Kuhmilch pur. Regel­mäßig wird diskutiert, ob sie der Gesundheit eher schadet als nützt. © Plainpicture

Manche Kritiker behaupten, Kuhmilch verursache Krebs, begüns­tige Herz-Kreis­lauf-Erkrankungen oder erhöhe das Risiko für Diabetes. Wir sagen, was davon zu halten ist.

Frische Voll­milch im Test Alle Testergebnisse für Voll­milch

Kritiker sehen Milch als Krankmacher

Mancher­orts ist die normale Kuhmilch rar geworden, etwa in einigen Szene-Cafés. Dort können Kundinnen und Kunden zwischen laktosefreier Milch und Kuhmilch-Alternativen wie Haferdrinks oder Sojagetränken wählen. Fast jeder Vierte, der auf Milch verzichtet, tut dies laut einer Umfrage der Gesundheit zuliebe.

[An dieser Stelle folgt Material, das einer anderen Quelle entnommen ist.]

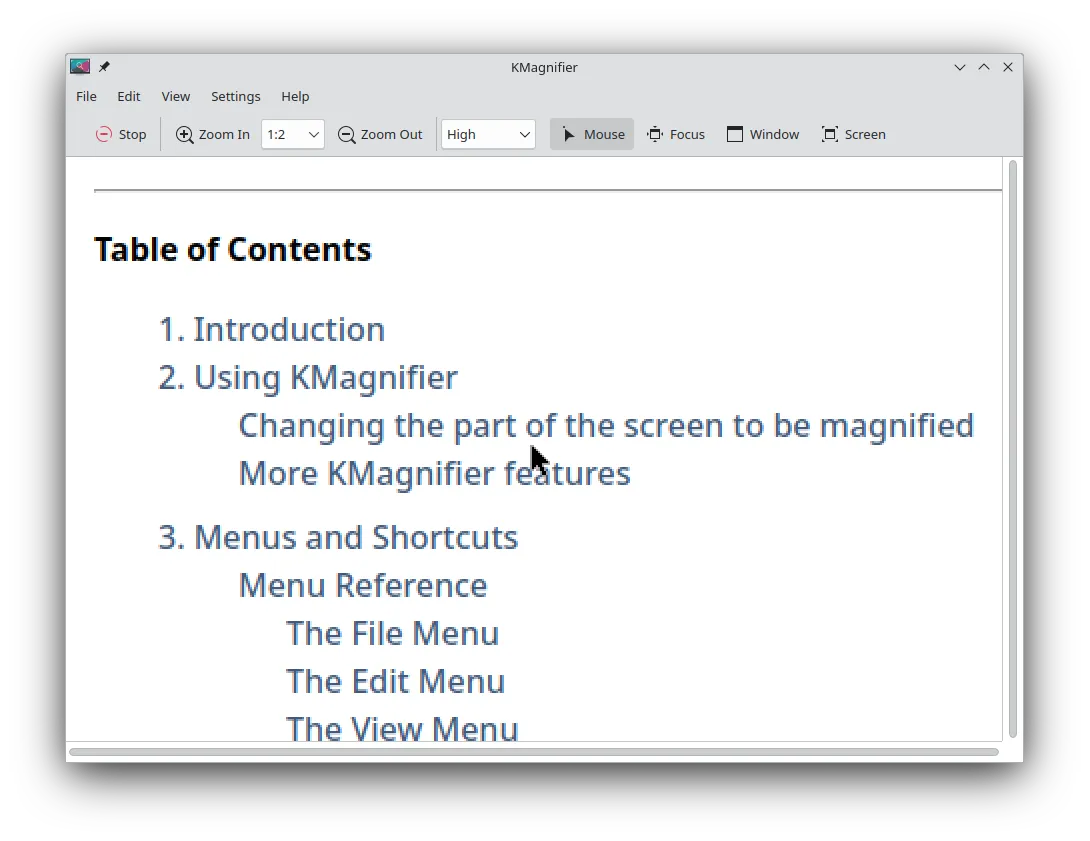The image size is (1090, 841).
Task: Select the Zoom Out magnifier icon
Action: pyautogui.click(x=346, y=133)
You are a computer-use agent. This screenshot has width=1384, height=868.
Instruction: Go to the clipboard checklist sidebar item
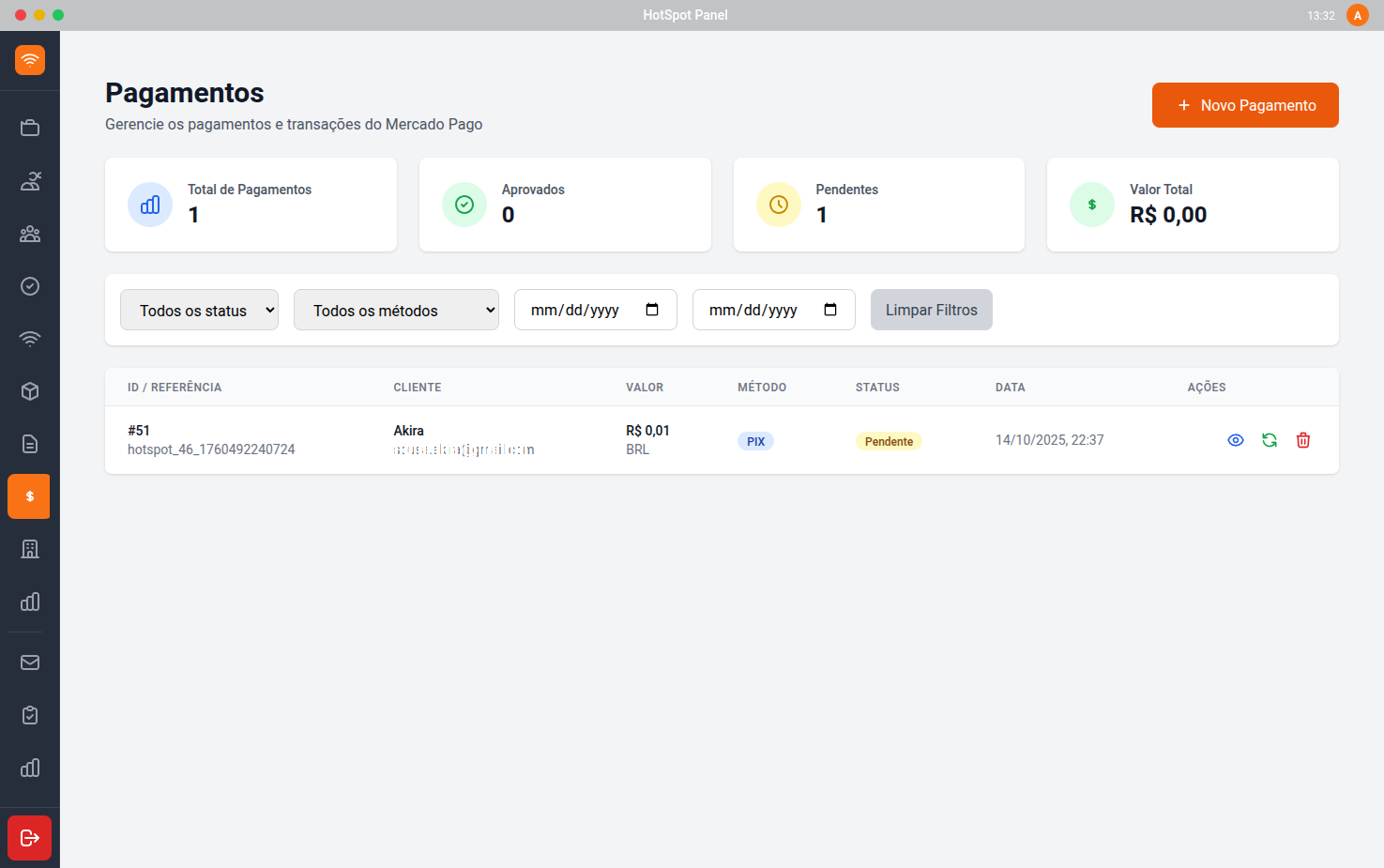click(x=30, y=715)
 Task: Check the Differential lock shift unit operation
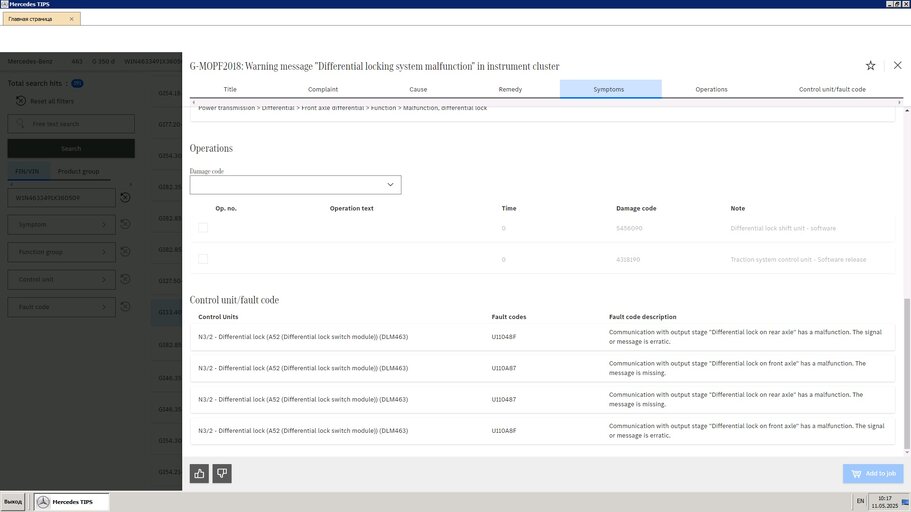tap(203, 228)
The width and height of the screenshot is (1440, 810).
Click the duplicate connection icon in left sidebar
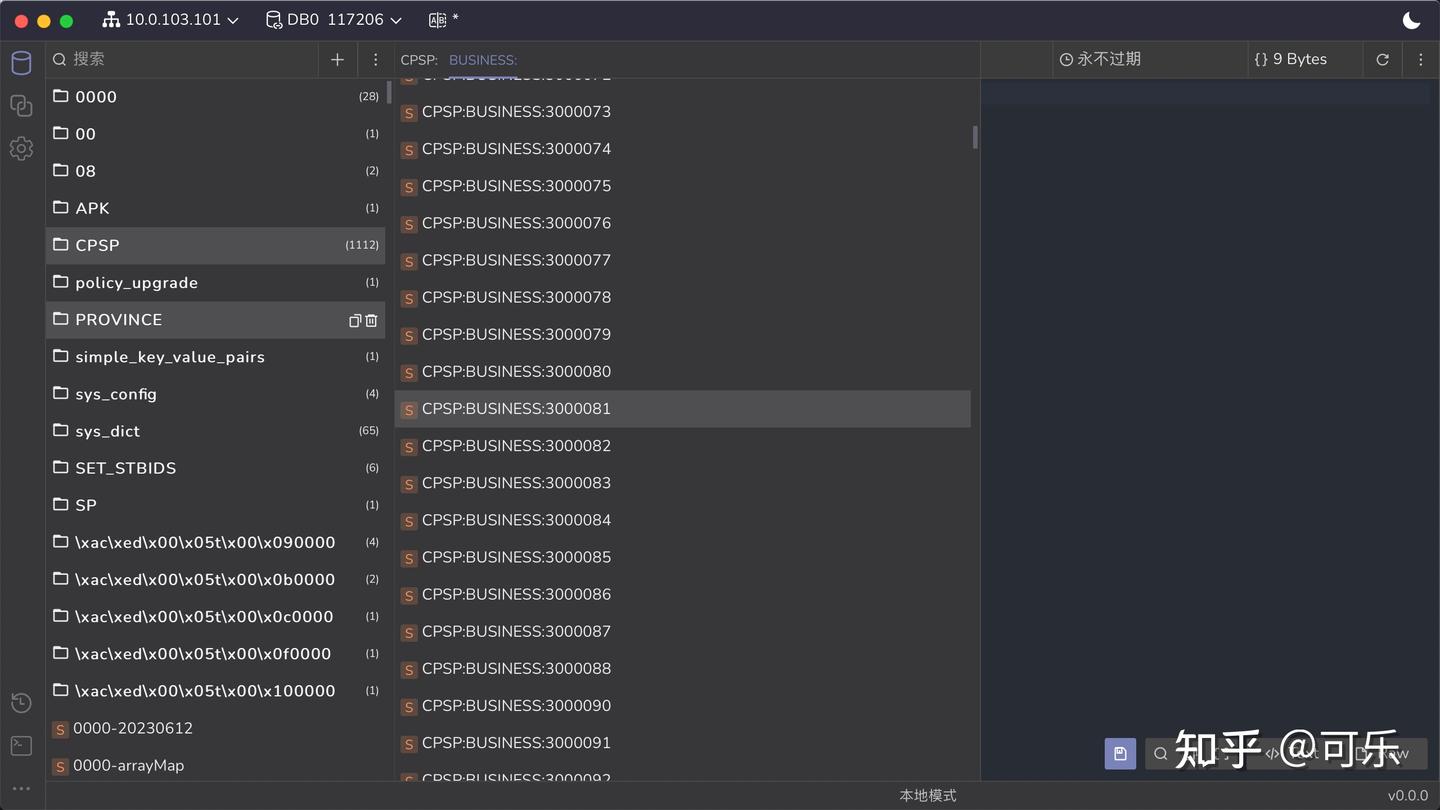tap(21, 105)
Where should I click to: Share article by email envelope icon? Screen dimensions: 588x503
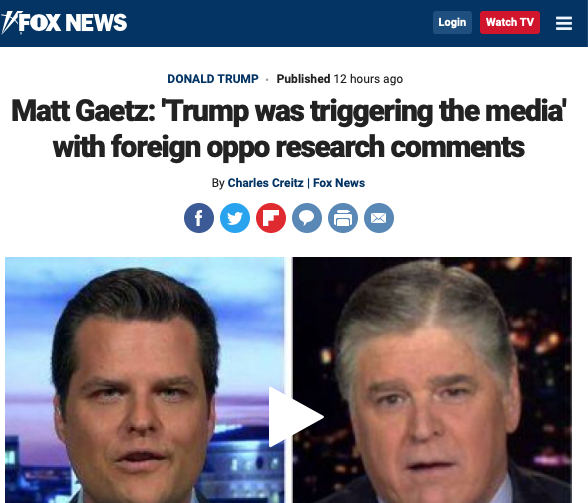pos(379,218)
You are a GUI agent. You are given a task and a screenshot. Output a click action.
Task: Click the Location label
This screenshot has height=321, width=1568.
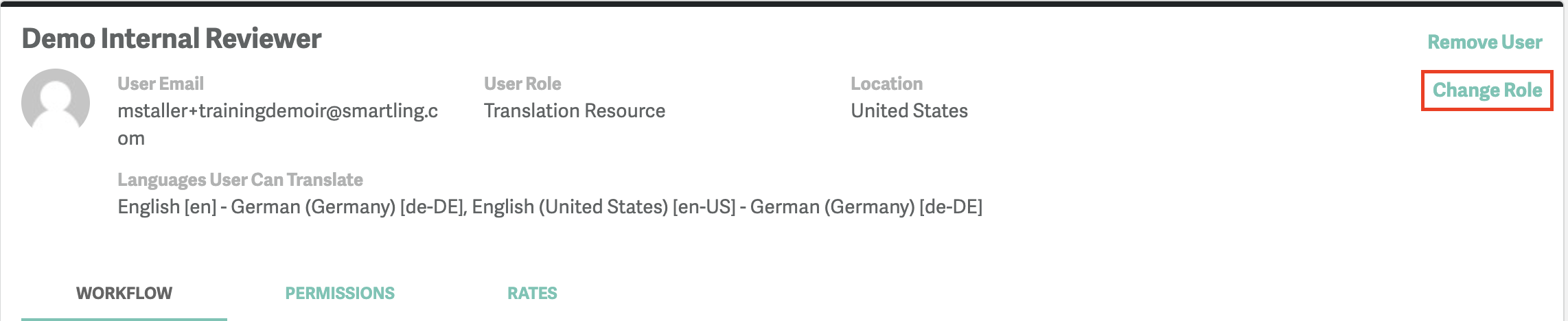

Ist die Milch der Kuh nicht mehr empfehlens­wert?

Seit Jahren melden sich Kritiker hartnä­ckig zu Wort. Ihr Tenor: Milch macht krank. Sie verstopfe Arterien, verschleime den Magen, verursache Diabetes oder ließe die Knochen schwinden. Ihre Begründungen: Die gesättigten Fett­säuren der Milch würden den Cholesterinspiegel erhöhen und so Herz-Kreis­lauf-Erkrankungen hervorrufen. Das Kalzium in der Milch würde nicht etwa die Knochen stärken, sondern die Gefahr für Knochenbrüche erhöhen.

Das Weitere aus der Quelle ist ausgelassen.